_Work request_
The data below is to be set down again exactly as written.

_Excerpted data_
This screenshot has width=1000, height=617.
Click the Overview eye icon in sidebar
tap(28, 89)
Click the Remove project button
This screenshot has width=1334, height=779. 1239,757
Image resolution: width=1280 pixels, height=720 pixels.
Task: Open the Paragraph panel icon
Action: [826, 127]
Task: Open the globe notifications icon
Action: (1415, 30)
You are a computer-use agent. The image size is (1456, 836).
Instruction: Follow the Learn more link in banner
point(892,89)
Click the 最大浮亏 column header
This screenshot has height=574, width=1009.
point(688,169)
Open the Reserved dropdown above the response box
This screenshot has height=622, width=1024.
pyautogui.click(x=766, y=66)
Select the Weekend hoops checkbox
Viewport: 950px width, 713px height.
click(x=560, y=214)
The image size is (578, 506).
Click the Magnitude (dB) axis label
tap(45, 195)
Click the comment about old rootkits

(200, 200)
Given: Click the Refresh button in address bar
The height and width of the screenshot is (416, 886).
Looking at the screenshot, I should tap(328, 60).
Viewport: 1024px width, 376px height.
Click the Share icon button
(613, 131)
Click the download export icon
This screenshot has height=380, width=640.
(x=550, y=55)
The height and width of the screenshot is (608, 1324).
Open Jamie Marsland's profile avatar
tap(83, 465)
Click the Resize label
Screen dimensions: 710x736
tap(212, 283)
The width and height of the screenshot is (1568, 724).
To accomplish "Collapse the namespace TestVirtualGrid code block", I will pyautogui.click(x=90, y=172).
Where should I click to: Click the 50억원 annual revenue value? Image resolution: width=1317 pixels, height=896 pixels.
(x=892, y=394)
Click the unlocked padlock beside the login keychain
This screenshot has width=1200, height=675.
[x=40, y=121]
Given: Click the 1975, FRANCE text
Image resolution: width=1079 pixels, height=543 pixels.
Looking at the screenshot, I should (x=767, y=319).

_Finished task_
This screenshot has width=1000, height=617.
Click the Overview eye icon in sidebar
tap(28, 89)
Click the Remove project button
This screenshot has width=1334, height=779. 1239,757
Image resolution: width=1280 pixels, height=720 pixels.
Task: Open the Paragraph panel icon
Action: [826, 127]
Task: Open the globe notifications icon
Action: (1415, 30)
You are a computer-use agent. The image size is (1456, 836).
Instruction: Follow the Learn more link in banner
point(892,89)
Click the 最大浮亏 column header
This screenshot has height=574, width=1009.
point(688,169)
Open the Reserved dropdown above the response box
This screenshot has height=622, width=1024.
pyautogui.click(x=766, y=66)
Select the Weekend hoops checkbox
Viewport: 950px width, 713px height.
click(x=560, y=214)
The image size is (578, 506).
Click the Magnitude (dB) axis label
tap(45, 195)
Click the comment about old rootkits

(200, 200)
Given: Click the Refresh button in address bar
The height and width of the screenshot is (416, 886).
Looking at the screenshot, I should tap(328, 60).
Viewport: 1024px width, 376px height.
Click the Share icon button
(613, 131)
Click the download export icon
This screenshot has height=380, width=640.
(x=550, y=55)
The height and width of the screenshot is (608, 1324).
Open Jamie Marsland's profile avatar
tap(83, 465)
Click the Resize label
Screen dimensions: 710x736
tap(212, 283)
The width and height of the screenshot is (1568, 724).
To accomplish "Collapse the namespace TestVirtualGrid code block", I will pyautogui.click(x=90, y=172).
Where should I click to: Click the 50억원 annual revenue value? Image resolution: width=1317 pixels, height=896 pixels.
(x=892, y=394)
Click the unlocked padlock beside the login keychain
This screenshot has width=1200, height=675.
[x=40, y=121]
Given: Click the 1975, FRANCE text
Image resolution: width=1079 pixels, height=543 pixels.
Looking at the screenshot, I should (x=767, y=319).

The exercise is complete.